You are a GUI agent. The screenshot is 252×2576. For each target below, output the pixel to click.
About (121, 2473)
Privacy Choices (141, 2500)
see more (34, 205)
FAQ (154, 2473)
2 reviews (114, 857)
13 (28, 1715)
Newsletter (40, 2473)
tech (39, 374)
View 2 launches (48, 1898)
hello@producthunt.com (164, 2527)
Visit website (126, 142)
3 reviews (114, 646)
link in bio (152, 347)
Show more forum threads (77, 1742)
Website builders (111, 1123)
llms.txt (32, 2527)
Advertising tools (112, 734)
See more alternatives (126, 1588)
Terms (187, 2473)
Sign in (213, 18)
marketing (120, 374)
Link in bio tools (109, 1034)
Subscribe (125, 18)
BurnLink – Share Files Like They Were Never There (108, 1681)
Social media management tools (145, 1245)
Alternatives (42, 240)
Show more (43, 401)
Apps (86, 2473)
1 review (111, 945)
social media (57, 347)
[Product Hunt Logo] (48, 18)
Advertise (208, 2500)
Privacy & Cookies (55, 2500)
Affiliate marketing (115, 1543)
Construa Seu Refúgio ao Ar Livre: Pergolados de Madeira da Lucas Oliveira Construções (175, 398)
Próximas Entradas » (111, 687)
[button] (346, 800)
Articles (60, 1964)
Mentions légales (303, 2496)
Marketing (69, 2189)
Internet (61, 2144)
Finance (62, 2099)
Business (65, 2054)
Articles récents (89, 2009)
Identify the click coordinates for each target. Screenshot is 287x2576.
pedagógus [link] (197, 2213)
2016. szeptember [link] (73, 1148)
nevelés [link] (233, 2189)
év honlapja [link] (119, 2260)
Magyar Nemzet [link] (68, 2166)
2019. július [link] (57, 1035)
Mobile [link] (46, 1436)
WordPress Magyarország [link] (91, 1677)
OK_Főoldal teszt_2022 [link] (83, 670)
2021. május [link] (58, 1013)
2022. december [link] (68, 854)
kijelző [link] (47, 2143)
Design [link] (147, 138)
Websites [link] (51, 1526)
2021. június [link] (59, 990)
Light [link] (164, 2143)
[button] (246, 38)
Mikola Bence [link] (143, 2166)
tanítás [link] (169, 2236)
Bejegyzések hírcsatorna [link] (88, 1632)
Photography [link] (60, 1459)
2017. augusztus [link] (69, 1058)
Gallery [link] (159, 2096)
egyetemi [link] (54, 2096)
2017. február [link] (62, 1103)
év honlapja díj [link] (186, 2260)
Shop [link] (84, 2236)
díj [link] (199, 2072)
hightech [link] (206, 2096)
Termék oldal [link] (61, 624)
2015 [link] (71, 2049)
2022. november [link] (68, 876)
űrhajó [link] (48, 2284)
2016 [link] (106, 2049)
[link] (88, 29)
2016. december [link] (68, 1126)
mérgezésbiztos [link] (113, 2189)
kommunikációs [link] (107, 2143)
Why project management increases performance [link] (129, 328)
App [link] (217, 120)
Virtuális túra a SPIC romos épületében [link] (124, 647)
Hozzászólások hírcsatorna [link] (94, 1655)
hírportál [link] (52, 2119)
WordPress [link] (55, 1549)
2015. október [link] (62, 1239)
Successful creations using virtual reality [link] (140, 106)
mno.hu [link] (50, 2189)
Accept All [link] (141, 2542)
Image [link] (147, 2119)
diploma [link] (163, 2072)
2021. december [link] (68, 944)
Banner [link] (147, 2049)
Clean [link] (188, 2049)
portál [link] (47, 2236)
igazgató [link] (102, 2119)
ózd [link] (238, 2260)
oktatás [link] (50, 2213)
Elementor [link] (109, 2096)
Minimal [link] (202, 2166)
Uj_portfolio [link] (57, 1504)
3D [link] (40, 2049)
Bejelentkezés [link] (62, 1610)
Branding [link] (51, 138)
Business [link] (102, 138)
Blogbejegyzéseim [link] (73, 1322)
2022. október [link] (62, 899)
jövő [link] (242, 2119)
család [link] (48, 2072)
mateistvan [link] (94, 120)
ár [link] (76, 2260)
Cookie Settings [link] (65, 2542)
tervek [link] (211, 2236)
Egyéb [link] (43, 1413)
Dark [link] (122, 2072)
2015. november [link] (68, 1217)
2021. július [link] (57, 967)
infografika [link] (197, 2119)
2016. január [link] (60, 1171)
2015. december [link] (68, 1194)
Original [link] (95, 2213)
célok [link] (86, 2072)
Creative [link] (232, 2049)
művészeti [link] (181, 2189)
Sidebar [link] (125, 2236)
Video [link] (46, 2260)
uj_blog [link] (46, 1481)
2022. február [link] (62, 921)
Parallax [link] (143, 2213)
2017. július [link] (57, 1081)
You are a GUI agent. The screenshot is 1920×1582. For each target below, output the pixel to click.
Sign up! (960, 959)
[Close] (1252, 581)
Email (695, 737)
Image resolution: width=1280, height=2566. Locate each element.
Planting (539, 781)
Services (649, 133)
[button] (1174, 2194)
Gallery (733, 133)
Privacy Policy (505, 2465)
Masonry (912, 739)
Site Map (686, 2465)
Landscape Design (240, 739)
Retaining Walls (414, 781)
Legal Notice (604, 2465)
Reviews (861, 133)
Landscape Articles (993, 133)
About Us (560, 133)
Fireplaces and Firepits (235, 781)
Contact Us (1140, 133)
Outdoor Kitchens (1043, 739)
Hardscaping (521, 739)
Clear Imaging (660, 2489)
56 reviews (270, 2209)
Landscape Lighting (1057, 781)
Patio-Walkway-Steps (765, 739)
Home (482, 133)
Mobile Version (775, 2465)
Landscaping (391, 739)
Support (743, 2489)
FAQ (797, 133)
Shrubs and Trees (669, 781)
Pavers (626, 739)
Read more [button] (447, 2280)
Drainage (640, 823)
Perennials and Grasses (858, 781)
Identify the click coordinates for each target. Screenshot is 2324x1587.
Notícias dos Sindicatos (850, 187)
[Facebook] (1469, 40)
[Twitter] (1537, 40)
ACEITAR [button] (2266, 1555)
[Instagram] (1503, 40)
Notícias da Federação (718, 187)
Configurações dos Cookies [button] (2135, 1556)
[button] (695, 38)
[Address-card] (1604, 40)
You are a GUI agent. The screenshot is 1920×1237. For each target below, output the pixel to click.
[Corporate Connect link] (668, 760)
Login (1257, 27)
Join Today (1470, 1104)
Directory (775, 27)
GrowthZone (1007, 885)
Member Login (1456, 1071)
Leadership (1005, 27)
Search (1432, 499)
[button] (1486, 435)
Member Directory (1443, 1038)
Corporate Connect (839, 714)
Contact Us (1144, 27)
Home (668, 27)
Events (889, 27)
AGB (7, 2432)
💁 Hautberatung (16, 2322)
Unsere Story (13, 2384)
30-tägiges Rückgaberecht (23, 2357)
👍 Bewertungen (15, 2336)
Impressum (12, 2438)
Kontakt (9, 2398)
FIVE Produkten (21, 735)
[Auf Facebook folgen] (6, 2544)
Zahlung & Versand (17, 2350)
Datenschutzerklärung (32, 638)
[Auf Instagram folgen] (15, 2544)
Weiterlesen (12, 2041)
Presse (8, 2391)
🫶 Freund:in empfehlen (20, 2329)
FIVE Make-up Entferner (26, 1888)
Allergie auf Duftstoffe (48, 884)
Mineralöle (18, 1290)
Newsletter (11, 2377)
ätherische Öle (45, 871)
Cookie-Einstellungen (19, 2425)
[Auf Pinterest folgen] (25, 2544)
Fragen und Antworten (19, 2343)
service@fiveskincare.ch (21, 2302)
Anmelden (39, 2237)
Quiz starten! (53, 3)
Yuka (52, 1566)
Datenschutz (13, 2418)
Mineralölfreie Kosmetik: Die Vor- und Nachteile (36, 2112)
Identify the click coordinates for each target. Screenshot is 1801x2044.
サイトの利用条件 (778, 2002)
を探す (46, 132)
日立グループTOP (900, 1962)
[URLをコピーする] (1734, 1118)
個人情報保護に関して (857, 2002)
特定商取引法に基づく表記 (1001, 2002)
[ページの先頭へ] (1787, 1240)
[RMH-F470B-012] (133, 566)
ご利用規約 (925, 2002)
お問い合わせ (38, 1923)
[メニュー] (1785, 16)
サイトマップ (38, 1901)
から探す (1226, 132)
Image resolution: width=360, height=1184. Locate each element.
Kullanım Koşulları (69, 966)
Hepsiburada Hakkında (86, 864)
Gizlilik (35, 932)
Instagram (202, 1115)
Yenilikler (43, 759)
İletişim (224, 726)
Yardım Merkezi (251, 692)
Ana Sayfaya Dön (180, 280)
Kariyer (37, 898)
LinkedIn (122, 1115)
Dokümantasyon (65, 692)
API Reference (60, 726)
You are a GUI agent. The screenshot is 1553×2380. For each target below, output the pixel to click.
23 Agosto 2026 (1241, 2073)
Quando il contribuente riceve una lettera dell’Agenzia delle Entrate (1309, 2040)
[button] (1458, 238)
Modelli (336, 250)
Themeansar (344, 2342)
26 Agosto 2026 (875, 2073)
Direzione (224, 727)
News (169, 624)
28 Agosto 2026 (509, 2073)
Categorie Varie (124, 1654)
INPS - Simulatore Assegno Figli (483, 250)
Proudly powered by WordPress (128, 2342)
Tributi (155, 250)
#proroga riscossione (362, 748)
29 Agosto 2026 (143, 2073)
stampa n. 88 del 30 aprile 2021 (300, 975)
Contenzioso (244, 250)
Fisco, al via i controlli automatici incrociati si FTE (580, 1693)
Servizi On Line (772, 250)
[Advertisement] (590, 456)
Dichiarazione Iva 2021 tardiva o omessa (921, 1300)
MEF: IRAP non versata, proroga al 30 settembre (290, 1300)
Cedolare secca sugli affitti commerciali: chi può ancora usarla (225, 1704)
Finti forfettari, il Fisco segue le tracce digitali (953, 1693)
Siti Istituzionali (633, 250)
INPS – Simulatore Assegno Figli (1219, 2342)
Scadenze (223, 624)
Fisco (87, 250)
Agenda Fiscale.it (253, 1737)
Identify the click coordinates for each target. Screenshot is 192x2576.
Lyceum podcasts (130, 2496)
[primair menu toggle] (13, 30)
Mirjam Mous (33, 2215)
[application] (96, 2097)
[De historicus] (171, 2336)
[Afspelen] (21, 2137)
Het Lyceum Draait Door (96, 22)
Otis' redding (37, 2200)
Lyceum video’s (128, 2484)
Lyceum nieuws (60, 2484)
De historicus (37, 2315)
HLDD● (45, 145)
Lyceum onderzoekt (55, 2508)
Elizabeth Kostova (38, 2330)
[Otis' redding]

Instructions for the task: Using the records above, gather all lines where the string "Simulatore" is present.

Answer to the problem:
INPS - Simulatore Assegno Figli (483, 250)
INPS – Simulatore Assegno Figli (1219, 2342)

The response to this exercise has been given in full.